Publication information
- Publisher: Marvel Comics
- Schedule: Monthly
- Format: Limited series
- Genre: Superhero;
- Publication date: July – November 2003
- No. of issues: 5
- Main character(s): Wolverine

= Wolverine: Snikt! =

Marvel Comics limited series

Wolverine: Snikt! is a five-issue comic book limited series written and drawn by manga artist Tsutomu Nihei, published by Marvel Comics in 2003 as part of their short-lived Tsunami imprint and starring Wolverine.

The title refers to the onomatopoeic representation of the sound of Wolverine's claws being extended — a metallic noise often written as "snikt".

==Plot synopsis==
Wolverine walks through New York City's Central Park when a girl named Fusa tells him that her people are being massacred. She transports Wolverine to the year 2058, where human beings have all but been rendered extinct by new creatures called Mandates. Fusa asks Wolverine to fight against the Mandates, who are creating programs to process metals, all except adamantium, the metal that coats Wolverine's bones and claws. Wolverine accepts and goes on a mission to the Mandate colony, where the Progenitor (the first and the only Mandate capable of replication) is located. During the mission, Wolverine's team is killed, leaving only Wolverine and The Colonel (an adamantium cyborg). The Colonel makes it easier for Wolverine to reach The Progenitor's weakness: its Orb Core. Once there, Wolverine destroys the Orb Core, causing all the other mandates to be destroyed. In the end, Fusa asks Wolverine to stay in the future, but Wolverine tells her that he belongs to another place and hopes not to see them again (speaking in a positive manner).

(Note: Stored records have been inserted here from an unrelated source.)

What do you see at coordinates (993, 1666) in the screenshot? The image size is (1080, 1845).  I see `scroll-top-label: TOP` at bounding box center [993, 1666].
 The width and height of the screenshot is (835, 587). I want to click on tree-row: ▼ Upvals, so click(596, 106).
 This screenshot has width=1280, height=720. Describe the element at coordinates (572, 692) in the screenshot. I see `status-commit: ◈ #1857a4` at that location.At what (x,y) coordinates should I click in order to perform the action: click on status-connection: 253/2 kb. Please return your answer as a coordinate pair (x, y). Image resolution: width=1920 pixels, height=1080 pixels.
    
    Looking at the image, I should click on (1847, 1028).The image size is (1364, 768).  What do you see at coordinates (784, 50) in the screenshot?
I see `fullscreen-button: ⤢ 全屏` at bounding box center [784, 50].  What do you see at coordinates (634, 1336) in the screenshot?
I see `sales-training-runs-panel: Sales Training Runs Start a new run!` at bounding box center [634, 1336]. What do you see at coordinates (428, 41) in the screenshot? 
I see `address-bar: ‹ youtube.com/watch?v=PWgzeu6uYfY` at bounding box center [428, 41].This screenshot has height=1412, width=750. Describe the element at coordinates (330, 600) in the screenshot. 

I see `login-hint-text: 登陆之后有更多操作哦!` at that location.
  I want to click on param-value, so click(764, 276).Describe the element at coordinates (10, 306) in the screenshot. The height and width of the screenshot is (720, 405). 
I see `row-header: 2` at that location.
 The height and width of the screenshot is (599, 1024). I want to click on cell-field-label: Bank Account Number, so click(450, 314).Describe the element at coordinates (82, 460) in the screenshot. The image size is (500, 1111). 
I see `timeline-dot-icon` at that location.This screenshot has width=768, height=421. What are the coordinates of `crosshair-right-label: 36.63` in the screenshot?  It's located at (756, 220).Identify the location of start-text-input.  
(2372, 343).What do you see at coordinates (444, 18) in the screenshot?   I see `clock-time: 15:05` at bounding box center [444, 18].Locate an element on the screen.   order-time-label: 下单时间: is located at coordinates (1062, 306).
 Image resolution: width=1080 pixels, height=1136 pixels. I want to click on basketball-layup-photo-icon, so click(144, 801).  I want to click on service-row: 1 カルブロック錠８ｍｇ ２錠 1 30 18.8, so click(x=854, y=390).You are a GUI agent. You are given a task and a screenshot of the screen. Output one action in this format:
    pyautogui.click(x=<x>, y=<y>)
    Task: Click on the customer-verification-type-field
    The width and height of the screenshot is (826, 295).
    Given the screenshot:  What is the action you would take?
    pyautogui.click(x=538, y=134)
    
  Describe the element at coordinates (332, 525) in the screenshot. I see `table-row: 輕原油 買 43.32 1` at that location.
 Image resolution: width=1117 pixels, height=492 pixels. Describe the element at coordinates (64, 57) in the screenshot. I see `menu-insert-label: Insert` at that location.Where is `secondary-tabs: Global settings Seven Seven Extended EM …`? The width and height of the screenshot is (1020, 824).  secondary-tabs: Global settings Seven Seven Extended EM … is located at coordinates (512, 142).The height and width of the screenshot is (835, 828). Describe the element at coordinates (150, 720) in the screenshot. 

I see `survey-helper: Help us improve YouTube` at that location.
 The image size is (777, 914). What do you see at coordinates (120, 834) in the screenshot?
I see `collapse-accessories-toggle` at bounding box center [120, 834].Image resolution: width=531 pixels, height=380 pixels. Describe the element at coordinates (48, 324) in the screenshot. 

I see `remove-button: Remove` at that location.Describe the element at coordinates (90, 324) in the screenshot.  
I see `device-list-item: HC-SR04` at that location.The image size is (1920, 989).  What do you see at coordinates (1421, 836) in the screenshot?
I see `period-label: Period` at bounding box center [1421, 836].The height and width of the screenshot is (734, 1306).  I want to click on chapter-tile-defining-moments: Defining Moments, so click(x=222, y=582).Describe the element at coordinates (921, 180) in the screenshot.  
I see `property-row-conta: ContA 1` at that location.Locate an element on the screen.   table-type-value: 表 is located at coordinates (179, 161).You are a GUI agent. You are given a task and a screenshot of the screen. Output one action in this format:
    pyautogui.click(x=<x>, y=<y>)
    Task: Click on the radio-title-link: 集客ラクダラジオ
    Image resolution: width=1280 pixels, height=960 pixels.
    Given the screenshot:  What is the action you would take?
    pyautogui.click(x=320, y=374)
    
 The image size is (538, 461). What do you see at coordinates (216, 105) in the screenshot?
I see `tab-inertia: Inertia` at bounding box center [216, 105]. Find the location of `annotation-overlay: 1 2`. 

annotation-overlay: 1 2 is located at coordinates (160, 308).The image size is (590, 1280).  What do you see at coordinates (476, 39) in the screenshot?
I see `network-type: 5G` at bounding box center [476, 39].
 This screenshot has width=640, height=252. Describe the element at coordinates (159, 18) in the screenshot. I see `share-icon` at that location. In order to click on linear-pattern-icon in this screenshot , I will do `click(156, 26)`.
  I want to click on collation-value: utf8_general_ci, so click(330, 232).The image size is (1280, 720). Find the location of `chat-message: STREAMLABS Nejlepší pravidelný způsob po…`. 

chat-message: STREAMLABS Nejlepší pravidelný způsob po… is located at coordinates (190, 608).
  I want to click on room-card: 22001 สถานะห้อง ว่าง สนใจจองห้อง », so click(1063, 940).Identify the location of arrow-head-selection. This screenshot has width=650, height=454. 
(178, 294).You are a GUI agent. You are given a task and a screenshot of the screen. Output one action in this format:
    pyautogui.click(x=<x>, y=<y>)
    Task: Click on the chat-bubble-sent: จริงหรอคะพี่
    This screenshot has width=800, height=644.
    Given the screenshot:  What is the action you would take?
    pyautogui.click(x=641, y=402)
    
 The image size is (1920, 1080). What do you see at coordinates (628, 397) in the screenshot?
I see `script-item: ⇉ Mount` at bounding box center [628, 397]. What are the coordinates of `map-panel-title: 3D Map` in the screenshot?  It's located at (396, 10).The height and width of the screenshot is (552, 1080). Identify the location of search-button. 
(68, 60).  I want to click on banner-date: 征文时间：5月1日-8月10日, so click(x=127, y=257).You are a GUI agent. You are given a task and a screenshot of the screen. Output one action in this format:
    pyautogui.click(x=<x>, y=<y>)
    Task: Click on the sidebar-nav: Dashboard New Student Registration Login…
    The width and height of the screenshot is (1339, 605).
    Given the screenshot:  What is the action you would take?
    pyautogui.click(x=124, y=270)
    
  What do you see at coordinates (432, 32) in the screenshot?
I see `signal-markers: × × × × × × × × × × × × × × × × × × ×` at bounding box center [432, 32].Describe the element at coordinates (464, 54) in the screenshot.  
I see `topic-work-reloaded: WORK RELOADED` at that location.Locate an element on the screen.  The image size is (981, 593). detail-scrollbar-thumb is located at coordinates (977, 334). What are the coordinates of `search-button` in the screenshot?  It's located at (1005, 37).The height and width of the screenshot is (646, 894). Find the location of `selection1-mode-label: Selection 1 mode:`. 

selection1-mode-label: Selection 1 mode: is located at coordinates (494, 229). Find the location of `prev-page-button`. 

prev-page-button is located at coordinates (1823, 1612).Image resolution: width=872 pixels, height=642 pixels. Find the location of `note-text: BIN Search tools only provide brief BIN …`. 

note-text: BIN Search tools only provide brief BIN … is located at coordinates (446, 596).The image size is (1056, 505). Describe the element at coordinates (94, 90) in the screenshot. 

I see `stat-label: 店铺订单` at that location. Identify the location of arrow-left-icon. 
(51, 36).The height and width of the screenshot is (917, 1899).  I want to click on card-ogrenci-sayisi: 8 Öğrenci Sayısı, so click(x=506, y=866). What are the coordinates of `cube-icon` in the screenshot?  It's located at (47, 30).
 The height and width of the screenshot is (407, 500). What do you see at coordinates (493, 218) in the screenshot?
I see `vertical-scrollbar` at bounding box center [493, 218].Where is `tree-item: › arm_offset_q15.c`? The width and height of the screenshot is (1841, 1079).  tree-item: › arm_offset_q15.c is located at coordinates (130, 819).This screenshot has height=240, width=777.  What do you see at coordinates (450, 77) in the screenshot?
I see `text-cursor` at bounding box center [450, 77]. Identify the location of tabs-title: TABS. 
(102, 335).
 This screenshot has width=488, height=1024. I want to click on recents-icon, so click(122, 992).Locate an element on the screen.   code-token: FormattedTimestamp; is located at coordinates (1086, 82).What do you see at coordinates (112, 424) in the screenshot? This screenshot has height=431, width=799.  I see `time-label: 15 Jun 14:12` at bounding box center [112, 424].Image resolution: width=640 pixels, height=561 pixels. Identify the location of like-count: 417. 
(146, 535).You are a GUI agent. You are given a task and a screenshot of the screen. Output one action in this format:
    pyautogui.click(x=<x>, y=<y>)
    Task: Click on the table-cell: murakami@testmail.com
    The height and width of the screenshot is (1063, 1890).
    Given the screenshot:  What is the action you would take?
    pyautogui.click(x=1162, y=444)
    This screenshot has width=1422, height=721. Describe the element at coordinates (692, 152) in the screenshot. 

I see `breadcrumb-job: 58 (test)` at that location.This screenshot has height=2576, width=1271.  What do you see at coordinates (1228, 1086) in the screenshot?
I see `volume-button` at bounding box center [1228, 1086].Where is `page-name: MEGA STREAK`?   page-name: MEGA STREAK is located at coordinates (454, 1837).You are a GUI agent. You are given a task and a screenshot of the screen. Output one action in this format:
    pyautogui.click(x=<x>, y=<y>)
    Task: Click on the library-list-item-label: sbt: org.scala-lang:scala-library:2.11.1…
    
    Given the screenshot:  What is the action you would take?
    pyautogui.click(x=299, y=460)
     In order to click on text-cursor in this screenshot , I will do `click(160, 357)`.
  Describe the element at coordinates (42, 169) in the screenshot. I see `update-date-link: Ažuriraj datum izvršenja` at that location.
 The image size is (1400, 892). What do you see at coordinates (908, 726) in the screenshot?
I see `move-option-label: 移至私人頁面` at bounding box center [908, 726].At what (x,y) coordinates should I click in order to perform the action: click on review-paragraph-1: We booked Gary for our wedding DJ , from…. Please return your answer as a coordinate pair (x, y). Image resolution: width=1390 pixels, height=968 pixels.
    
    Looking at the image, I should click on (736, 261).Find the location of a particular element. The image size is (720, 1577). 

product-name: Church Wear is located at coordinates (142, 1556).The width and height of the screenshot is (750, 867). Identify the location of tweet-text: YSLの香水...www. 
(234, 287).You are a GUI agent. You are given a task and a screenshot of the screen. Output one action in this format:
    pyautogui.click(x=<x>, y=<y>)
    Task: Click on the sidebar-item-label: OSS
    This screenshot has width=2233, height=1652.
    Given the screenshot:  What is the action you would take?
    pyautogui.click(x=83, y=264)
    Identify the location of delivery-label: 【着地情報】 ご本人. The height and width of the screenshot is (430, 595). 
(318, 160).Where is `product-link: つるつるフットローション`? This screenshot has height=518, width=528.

Fusa then transports Wolverine to the past, where he quotes Jim Morrison: "The future is uncertain and the end is always near".

==Collected editions==
The series was collected in the trade paperback as Wolverine Legends Volume 5 in January 2004. Viz Media relicensed the series and released it as a deluxe edition in June 2023.

==Reception==
Polygon's Zachary Jenkins included Wolverine: Snikt! in a list of "The 10 greatest Wolverine comics of all time", calling it "a singular work from Nihei and the kind of unique book more comics should strive to be".